What is spin? i have a vague idea but im not very sure about it

[kashiark]

what is spin? i have a vague idea but I am not very sure about it; also how does it affect particles?

 

[CompuChip]

Often, spin is referred to as some "intrinsic" rotation of the particle.
So you have angular momentum, which is what a particle gets when it orbits around some center, and you have spin, which is like something the particle has because it rotates around an axis.

The advantage of this view is that it gives you a mental picture, and that mathematically (extrinsic) angular momentum and (intrinsic) spin are very much the same (basically, it's the same mathematics with a different interpretation).
Unfortunately, the picture is flawed in the sense that the particle is not really "rotating around an axis" because that requires you to have a "classical" picture of the particle as a small sphere, for example, while spin is something manifestly quantum-mechanical in nature. So if you want to really have things right, you just have to think about spin as some property of a particle that allows us to explain why particles do what they do, in the same way as electric charge, quark color, lepton number, etc.

 

[Roman]

spin is an angular momentum. not the orbital angular momentum, but another one. some books try to explain it with a particle that is "spinning" around its own axis. but it really doesnt.
The best way to explain what it really is, I think is to treat spin like a property of a particle, like for example mass or charge. There are many effects that you can explain and understand using spin. Particles with spin do have spin-magnetic-momentum that gets affected by external magnetic field

Edit: CompuChip, you was faster than me ;)

 

[kashiark]

ah ok i get it but how does it affect the particle? for instance i know that bosons have integer spins and fermions have half integer spins. what does this mean for the particle?

 

[jamesmaxwell]

ah ok i get it but how does it affect the particle? for instance i know that bosons have integer spins and fermions have half integer spins. what does this mean for the particle?

I think you know that a particle's state is expressed by ket vector on hilbert space.
before we study spin, we think only spatial state is considered

But when spin is considered , state is given by not just wave function of spatial part but also internal part called spin. That means just scalar wave function isn't enough to representate state of particle. Mathematiclly say, we use two state ket vector and direct product of two ket can be full state of particle. One is related to its spatial state and the other is relate to its internal state.

Electron has spin 1/2 and it means that need 2-D hilbert space in addition to express its state. There exist two electorns that have same spatial wave function psi(x,t). If psi can fully express of state, it dose'n make sense SG-experiment. Because we find that one electron move up meanwhile the other move down in SG-experiment even two electron have same spatial state. How do same state particles act differently in same condition? So We have to conclude that there is another factor to describe a particle's state so we made conception of spin as another degrees of freedom.

If you know spin state of particle, you may know about its internal state of particle. Its all meaning of spin.

 

[alxm]

ah ok i get it but how does it affect the particle? for instance i know that bosons have integer spins and fermions have half integer spins. what does this mean for the particle?

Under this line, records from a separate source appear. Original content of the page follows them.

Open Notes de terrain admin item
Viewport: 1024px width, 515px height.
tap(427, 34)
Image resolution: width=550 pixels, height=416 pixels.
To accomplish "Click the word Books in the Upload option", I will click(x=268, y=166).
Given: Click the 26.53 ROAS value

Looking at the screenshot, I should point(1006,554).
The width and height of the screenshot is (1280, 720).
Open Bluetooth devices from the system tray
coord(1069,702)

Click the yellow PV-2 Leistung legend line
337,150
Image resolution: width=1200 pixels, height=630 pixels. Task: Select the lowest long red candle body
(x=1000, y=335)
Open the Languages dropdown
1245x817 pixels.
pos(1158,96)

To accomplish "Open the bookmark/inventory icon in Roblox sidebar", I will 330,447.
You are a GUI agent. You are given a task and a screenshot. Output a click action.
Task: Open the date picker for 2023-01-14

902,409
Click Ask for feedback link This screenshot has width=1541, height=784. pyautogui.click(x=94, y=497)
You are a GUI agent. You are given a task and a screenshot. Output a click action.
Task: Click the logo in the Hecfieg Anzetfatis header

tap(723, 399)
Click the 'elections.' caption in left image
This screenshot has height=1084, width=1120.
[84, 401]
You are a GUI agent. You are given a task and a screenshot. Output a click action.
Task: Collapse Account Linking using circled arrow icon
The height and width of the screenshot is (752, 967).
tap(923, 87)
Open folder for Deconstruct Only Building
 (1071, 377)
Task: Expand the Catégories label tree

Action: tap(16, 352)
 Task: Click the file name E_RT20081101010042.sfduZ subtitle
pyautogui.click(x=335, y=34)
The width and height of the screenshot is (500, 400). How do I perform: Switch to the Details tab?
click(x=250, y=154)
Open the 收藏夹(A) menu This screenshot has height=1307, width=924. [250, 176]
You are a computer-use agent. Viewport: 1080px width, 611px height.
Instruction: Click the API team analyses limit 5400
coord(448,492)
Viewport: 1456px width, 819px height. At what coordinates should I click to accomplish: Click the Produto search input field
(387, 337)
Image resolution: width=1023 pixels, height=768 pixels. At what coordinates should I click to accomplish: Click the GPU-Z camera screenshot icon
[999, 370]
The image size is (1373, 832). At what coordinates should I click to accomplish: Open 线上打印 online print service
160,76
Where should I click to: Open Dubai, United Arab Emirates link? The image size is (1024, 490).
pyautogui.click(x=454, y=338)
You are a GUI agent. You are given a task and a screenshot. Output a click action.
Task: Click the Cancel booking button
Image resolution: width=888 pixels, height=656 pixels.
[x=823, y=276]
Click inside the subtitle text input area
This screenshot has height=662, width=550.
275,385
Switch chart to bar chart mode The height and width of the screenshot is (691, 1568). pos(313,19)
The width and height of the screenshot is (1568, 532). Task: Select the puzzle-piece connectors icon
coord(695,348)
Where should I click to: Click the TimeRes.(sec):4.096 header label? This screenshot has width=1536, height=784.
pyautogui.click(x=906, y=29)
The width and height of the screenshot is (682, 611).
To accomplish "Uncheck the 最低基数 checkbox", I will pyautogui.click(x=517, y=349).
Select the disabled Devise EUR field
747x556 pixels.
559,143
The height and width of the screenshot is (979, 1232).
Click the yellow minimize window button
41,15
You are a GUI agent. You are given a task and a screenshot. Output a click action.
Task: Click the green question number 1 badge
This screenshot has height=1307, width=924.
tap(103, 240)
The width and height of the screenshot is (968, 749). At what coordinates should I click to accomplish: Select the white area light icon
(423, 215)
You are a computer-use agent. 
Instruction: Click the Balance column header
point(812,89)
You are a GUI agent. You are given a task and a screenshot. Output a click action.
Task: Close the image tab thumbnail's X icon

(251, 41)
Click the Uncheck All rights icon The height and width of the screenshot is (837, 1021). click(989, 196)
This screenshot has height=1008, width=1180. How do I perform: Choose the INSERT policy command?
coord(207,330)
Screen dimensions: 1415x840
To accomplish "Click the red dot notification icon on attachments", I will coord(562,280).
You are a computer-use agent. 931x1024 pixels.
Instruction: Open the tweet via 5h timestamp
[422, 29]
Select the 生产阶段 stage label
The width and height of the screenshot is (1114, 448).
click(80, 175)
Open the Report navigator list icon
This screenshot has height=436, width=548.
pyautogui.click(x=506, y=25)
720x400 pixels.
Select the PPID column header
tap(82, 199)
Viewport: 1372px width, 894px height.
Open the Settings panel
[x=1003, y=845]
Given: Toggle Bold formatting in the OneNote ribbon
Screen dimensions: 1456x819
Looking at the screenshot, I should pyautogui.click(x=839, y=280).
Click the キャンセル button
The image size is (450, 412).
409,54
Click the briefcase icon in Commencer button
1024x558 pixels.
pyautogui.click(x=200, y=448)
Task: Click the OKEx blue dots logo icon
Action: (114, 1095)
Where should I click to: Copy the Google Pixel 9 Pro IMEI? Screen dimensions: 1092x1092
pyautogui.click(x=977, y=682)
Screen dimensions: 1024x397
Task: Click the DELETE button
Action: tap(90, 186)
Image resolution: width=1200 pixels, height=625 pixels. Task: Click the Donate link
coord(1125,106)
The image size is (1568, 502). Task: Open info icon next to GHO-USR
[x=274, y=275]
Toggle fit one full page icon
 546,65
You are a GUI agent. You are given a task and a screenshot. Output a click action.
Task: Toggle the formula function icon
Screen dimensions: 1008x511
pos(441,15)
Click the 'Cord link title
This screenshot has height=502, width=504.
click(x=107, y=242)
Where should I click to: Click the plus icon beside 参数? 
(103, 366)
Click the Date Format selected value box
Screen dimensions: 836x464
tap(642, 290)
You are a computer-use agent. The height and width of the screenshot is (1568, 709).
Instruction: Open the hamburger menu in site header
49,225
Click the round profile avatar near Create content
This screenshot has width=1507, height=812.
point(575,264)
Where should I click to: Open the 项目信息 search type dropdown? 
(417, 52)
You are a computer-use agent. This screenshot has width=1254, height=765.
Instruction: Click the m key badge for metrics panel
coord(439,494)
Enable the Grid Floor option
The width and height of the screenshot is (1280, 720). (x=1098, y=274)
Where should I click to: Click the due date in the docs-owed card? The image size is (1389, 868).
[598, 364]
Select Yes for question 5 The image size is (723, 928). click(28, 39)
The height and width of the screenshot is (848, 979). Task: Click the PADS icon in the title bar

It has profound implications. To begin with, the difference between Bose-Einstein and Fermi-Dirac statistics.

Consider the atom. The Pauli exclusion principle leads to the fact that only two electrons (with opposite spin) can occupy an electronic orbital. Which gives you these orbitals and shells and essentially the whole periodic table. If electrons were bosons, the bulk of them would just hang around in the lowest energy state(s). There would be no chemical bonding, no chemistry, and ultimately no biology - we couldn't exist to see it!

 

[Naty1]

It's ok to develop a "simple minded" classical concept of what spin is (rotation about a particles own axis) so we can "visualize" it. But its a quantum concept, not a classical one. So there are severe limits.

Our usual notion of "spin" falls short when we think about the fact that particles are (quantum mechanical) waves not classical "solid" mass spinning. (now what is spinning??)Which is just as well because our classical intution about such things has most often proved to be illusory at best, often wrong.

The picture gets more hazy since "spin" is quantized (who ordered that?) and may have half integer quantum numbers (Oh my gosh!). That's just incompatible with classical reasoning. The electron spin is a key to the Pauli exclusion principle and I don't recall any classical interpretation for that either...

 

[xlines]

what is spin? i have a vague idea but I am not very sure about it; also how does it affect particles?

Did you ever heard people talking how particles in quantum regime - even in ground state - have energy? Well, spin is something like that - smallest amount of angular momentum that you can not take away from its owner =) Additional, as you probably know, spin is connected to symmetries that particle has.

People something use analogies with "spinning ball", but IMNSHO - it will do good to you not to think in such inadequate terms.

 

[kashiark]

ooh ok i get ty guys you've helped a lot!